* What the task requires *
Reproduce the data below in full, substituting "Screenshot resolution" for every occurrence of "Image resolution" and leaving all other text unchanged.

[Item coordinate data]
-- begin --
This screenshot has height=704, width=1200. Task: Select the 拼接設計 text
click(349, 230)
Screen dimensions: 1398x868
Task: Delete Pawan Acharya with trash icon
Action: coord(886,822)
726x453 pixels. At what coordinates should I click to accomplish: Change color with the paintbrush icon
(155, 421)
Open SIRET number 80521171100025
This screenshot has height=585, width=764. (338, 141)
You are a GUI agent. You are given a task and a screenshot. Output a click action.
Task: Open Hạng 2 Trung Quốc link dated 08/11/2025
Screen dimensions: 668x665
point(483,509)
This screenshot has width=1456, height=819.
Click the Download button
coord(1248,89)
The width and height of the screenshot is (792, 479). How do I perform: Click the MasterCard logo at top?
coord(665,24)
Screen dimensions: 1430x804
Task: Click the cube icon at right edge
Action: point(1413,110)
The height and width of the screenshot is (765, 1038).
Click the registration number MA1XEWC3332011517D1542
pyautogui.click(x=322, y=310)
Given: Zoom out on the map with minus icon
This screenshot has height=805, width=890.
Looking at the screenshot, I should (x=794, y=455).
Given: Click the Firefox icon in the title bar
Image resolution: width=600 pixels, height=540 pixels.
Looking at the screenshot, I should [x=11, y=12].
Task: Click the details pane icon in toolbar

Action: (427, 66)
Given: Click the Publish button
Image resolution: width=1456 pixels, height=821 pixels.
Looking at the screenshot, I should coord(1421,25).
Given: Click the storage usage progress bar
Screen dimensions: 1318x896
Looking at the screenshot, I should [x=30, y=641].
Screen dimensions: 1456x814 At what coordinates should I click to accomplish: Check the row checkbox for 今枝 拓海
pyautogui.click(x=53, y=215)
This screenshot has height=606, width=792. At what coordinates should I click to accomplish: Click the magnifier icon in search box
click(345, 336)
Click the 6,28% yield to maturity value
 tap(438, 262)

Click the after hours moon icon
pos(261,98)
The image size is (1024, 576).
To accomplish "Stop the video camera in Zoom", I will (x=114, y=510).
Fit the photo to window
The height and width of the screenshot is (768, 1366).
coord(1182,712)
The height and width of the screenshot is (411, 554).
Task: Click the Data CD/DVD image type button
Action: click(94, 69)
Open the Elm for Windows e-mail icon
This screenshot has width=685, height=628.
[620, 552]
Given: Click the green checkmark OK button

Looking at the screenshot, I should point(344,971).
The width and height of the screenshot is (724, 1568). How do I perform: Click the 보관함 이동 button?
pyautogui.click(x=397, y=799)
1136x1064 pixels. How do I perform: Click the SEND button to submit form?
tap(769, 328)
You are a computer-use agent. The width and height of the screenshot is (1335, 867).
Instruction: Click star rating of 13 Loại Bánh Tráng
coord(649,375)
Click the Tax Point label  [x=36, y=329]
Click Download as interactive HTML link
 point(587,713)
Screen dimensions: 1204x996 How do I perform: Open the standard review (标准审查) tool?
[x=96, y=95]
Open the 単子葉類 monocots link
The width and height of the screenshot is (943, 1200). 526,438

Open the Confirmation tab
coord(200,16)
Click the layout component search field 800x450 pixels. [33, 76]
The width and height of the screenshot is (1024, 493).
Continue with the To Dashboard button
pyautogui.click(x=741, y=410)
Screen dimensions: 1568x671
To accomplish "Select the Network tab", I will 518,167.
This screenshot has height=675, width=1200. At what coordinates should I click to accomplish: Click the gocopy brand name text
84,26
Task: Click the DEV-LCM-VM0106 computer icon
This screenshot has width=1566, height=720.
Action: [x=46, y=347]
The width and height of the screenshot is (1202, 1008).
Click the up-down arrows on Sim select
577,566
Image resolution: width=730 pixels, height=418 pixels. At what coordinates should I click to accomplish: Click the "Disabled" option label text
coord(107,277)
-- end --
* Expected answer *
This screenshot has height=704, width=1200. Task: Select the 拼接設計 text
click(349, 230)
Screen dimensions: 1398x868
Task: Delete Pawan Acharya with trash icon
Action: coord(886,822)
726x453 pixels. At what coordinates should I click to accomplish: Change color with the paintbrush icon
(155, 421)
Open SIRET number 80521171100025
This screenshot has height=585, width=764. (338, 141)
You are a GUI agent. You are given a task and a screenshot. Output a click action.
Task: Open Hạng 2 Trung Quốc link dated 08/11/2025
Screen dimensions: 668x665
point(483,509)
This screenshot has width=1456, height=819.
Click the Download button
coord(1248,89)
The width and height of the screenshot is (792, 479). How do I perform: Click the MasterCard logo at top?
coord(665,24)
Screen dimensions: 1430x804
Task: Click the cube icon at right edge
Action: point(1413,110)
The height and width of the screenshot is (765, 1038).
Click the registration number MA1XEWC3332011517D1542
pyautogui.click(x=322, y=310)
Given: Zoom out on the map with minus icon
This screenshot has height=805, width=890.
Looking at the screenshot, I should (x=794, y=455).
Given: Click the Firefox icon in the title bar
Screenshot resolution: width=600 pixels, height=540 pixels.
Looking at the screenshot, I should [x=11, y=12].
Task: Click the details pane icon in toolbar

Action: (427, 66)
Given: Click the Publish button
Screenshot resolution: width=1456 pixels, height=821 pixels.
Looking at the screenshot, I should coord(1421,25).
Given: Click the storage usage progress bar
Screen dimensions: 1318x896
Looking at the screenshot, I should [x=30, y=641].
Screen dimensions: 1456x814 At what coordinates should I click to accomplish: Check the row checkbox for 今枝 拓海
pyautogui.click(x=53, y=215)
This screenshot has height=606, width=792. At what coordinates should I click to accomplish: Click the magnifier icon in search box
click(345, 336)
Click the 6,28% yield to maturity value
 tap(438, 262)

Click the after hours moon icon
pos(261,98)
The image size is (1024, 576).
To accomplish "Stop the video camera in Zoom", I will (x=114, y=510).
Fit the photo to window
The height and width of the screenshot is (768, 1366).
coord(1182,712)
The height and width of the screenshot is (411, 554).
Task: Click the Data CD/DVD image type button
Action: click(94, 69)
Open the Elm for Windows e-mail icon
This screenshot has width=685, height=628.
[620, 552]
Given: Click the green checkmark OK button

Looking at the screenshot, I should point(344,971).
The width and height of the screenshot is (724, 1568). How do I perform: Click the 보관함 이동 button?
pyautogui.click(x=397, y=799)
1136x1064 pixels. How do I perform: Click the SEND button to submit form?
tap(769, 328)
You are a computer-use agent. The width and height of the screenshot is (1335, 867).
Instruction: Click star rating of 13 Loại Bánh Tráng
coord(649,375)
Click the Tax Point label  [x=36, y=329]
Click Download as interactive HTML link
 point(587,713)
Screen dimensions: 1204x996 How do I perform: Open the standard review (标准审查) tool?
[x=96, y=95]
Open the 単子葉類 monocots link
The width and height of the screenshot is (943, 1200). 526,438

Open the Confirmation tab
coord(200,16)
Click the layout component search field 800x450 pixels. [33, 76]
The width and height of the screenshot is (1024, 493).
Continue with the To Dashboard button
pyautogui.click(x=741, y=410)
Screen dimensions: 1568x671
To accomplish "Select the Network tab", I will 518,167.
This screenshot has height=675, width=1200. At what coordinates should I click to accomplish: Click the gocopy brand name text
84,26
Task: Click the DEV-LCM-VM0106 computer icon
This screenshot has width=1566, height=720.
Action: [x=46, y=347]
The width and height of the screenshot is (1202, 1008).
Click the up-down arrows on Sim select
577,566
Screenshot resolution: width=730 pixels, height=418 pixels. At what coordinates should I click to accomplish: Click the "Disabled" option label text
coord(107,277)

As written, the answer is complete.